How to get searchable PDF - Python

Steve48 · April 8, 2024, 1:07pm

In the python example you provided it is not shown how to incorporate the parameters ‘isCreateSearchablePdf’: true, ‘isSearchablePdfHideTextLayer’: false
As shown below I put them in the payload but this didnt work.I didnt get a link to a searchable PDF.How should this be accomplished? TIA

import requests
from dotenv import load_dotenv
import os
import json  # Import the json module
import PyPDF2



def ocr_space_file(filename, overlay=False, api_key_default ='helloworld', language='eng'):
    """ OCR.space API request with local file.
        Python3.5 - not tested on 2.7
    :param filename: Your file path & name.
    :param overlay: Is OCR.space overlay required in your response.
                    Defaults to False.
    :param api_key: OCR.space API key.
                    Defaults to 'helloworld'.
    :param language: Language code to be used in OCR.
                    List of available language codes can be found on https://ocr.space/OCRAPI
                    Defaults to 'en'.
    :return: Result in JSON format.
    """

    payload = {'isOverlayRequired': overlay,
               'apikey': api_key_default,
               'language': language,
               }
    with open(filename, 'rb') as f:
        r = requests.post('https://api.ocr.space/parse/image',
                          files={filename: f},
                          data=payload,
                          )
    return r.content.decode()


def ocr_space_url(url, overlay=False, api_key_default ='helloworld', language='eng'):
    """ OCR.space API request with remote file.
        Python3.5 - not tested on 2.7
    :param url: Image url.
    :param overlay: Is OCR.space overlay required in your response.
                    Defaults to False.
    :param api_key: OCR.space API key.
                    Defaults to 'helloworld'.
    :param language: Language code to be used in OCR.
                    List of available language codes can be found on https://ocr.space/OCRAPI
                    Defaults to 'en'.
    :return: Result in JSON format.
    """

    payload = {'url': url,
               'isOverlayRequired': overlay,
               'isCreateSearchablePdf': true,
               'isSearchablePdfHideTextLayer': false,
               'apikey': api_key,
               'language': language,
               }
    r = requests.post('https://api.ocr.space/parse/image',
                      data=payload,
                      )
    return r.content.decode()


# Use examples:
load_dotenv('.env')

api_key = os.getenv('API_KEY')


filename: str = r'L:\Projects\NPL - GPT\NPL GPT Staging\Case 202402480 112228452_clean.pdf'
test_file = ocr_space_file(filename=filename, language='eng')

print(test_file)
# test_url = ocr_space_url(url='http://i.imgur.com/31d5L5y.jpg')

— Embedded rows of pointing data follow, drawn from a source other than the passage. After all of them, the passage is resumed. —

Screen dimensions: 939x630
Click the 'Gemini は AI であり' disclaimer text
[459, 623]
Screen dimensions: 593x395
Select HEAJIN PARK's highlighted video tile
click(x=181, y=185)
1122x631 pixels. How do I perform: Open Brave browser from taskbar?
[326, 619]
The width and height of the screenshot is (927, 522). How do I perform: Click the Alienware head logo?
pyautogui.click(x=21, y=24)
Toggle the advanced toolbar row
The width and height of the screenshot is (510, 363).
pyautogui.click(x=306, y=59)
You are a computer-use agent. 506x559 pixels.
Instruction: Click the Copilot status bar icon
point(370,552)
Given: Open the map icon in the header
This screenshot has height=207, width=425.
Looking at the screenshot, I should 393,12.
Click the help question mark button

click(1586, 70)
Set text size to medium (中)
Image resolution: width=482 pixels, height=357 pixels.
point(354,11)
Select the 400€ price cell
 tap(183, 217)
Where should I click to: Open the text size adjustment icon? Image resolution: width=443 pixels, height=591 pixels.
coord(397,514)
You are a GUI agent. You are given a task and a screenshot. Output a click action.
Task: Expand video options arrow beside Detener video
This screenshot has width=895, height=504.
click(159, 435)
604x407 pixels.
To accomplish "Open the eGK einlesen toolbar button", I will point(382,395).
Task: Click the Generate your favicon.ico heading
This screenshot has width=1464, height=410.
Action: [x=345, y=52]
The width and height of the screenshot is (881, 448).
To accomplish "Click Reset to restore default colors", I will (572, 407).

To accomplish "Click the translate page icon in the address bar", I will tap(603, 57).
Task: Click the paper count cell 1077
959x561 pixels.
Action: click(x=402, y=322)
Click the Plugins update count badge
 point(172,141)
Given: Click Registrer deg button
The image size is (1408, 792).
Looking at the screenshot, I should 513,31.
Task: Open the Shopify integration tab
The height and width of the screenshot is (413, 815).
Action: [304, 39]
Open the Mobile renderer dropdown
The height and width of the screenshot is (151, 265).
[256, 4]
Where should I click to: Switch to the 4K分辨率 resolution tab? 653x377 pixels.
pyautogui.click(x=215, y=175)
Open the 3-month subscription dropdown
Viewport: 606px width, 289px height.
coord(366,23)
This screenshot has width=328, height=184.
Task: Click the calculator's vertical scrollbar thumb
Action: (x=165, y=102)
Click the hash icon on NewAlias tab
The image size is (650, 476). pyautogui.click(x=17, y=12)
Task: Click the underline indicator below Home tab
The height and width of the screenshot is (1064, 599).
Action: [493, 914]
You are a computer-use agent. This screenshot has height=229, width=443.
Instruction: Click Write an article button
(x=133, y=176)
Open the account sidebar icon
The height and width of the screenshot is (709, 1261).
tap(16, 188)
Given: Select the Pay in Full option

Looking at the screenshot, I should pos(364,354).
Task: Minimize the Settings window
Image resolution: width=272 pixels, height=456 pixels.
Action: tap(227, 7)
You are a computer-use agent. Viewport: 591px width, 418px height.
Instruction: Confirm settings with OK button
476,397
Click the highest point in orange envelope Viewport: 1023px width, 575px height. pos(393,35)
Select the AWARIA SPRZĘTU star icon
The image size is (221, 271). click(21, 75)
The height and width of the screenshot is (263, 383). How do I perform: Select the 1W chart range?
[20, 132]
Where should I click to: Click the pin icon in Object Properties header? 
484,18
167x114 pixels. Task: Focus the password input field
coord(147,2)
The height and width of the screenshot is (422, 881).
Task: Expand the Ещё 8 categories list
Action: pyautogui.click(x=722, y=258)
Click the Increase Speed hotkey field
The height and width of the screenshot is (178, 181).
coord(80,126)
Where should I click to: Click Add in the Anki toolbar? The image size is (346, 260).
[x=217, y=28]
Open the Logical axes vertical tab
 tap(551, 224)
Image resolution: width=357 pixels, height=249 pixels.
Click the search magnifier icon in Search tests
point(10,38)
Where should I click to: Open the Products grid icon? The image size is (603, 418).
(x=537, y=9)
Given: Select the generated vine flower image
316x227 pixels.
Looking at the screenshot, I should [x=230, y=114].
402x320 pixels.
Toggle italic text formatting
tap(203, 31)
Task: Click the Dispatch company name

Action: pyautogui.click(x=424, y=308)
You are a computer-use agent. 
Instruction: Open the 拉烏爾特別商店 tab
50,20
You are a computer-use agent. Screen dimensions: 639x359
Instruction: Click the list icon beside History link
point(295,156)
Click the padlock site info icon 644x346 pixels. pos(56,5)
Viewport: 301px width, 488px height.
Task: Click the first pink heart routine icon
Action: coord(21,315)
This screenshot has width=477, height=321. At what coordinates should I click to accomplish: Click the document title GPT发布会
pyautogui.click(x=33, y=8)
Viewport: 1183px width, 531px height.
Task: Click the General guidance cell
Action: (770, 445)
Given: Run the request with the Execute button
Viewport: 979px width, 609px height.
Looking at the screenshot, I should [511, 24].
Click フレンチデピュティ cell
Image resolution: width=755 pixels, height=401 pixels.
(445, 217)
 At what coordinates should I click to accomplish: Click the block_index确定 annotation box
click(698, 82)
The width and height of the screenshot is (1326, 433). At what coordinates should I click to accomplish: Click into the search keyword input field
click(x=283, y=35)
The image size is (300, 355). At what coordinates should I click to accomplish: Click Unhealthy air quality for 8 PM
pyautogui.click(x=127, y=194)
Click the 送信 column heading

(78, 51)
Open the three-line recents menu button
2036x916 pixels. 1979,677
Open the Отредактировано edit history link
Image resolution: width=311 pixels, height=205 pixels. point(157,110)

parsed_result = json.loads(test_file)
if "ParsedResults" in parsed_result:
    # Initialize an empty string to store all text
    all_text = ""

    # Loop through each page
    for page_num, page_result in enumerate(parsed_result["ParsedResults"]):
        ocr_text = page_result.get("ParsedText", "")
        print("Extracted text from page {}:".format(page_num + 1))
        print(ocr_text)

        # Append the text from this page to the overall text
        all_text += ocr_text

    # Save the extracted text to a text file
    output_filename = "extracted_text.txt"
    with open(output_filename, "w") as output_file:
        output_file.write(all_text)
        print("Saved extracted text from all pages to {}".format(output_filename))
else:
    print("No OCR results found.")

ocr-api-team · April 8, 2024, 2:28pm

Small issue first: The api key should be in header. It works in the body, too, but this is deprecated.

I am not sure why the searchable PDF generation fails. Looks all ok on first glance.

Have you tried to call the OCR API with Postman? Does it work there for you?

If yes, Postman can generate the OCR API Python code for you. ChatGPT can also generate good code for OCR.Space OCR API calls.
If no, please post a screenshot of the Postman error.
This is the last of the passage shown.